People can influence government in a number of ways. For some, elections serve as the principal conduit, whereas for others political party affiliation serves this purpose. People might join an interest group, while others might participate in a social movement. All of these paths have been studied in the varied corpuses of academic literature and have been translated into numerous hands-on textbooks and ‘how-to’ articles that offer recommendations for people wanting to impact decisions and policies (della Porta and Diani, 2006; Cigler and Loomis, 1995). The purpose of this chapter is to focus on another way that people can influence government: ‘advocacy coalitions’; and draw lessons about why they matter and what practical advice can be gleaned from the scholarship about them.

Advocacy coalitions is a term that refers to a type of alliance involving people aligned around a shared policy goal. People associated with the same advocacy coalition have similar ideologies and worldviews and, therefore, wish to change a given policy (concerning health, environmental, or many other issues) in the same direction. The coalition that these people form is an informal network of allies that usually operate against an opposing coalition consisting of other people who advocate for different policy directions. As one coalition tries to outmanoeuvre the other coalition in influencing government, the result is an ongoing game of political oneupmanship of making and unmaking public policies that can last years to decades.

One of the deeper literatures on advocacy coalitions falls under the Advocacy Coalition Framework (ACF), which has supported over 30 years of research and more than 400 publications spanning the globe (Jenkins-Smith et al, 2017). This chapter relies heavily on the ACF literature in drawing lessons about coalitions, but also derives lessons from parallel literatures on policy networks, social movements, political participation and others (Amenta et al, 2010; Knoke et al, 1996; Wright, 1996).

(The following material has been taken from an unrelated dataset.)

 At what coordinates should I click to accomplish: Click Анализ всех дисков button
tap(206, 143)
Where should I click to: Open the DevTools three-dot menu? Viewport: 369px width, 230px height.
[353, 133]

This chapter provides scholars with a different way to think about theory and how to draw practical lessons from it. Along with scholars, audiences for this chapter may also include people actively engaged in politics involving public policy issues or undergraduate or graduate students, who through their courses and readings are learning about various theories of public policy and politics and wondering how – if at all – these theories might matter in a career outside the craft and science of academic theoreticians.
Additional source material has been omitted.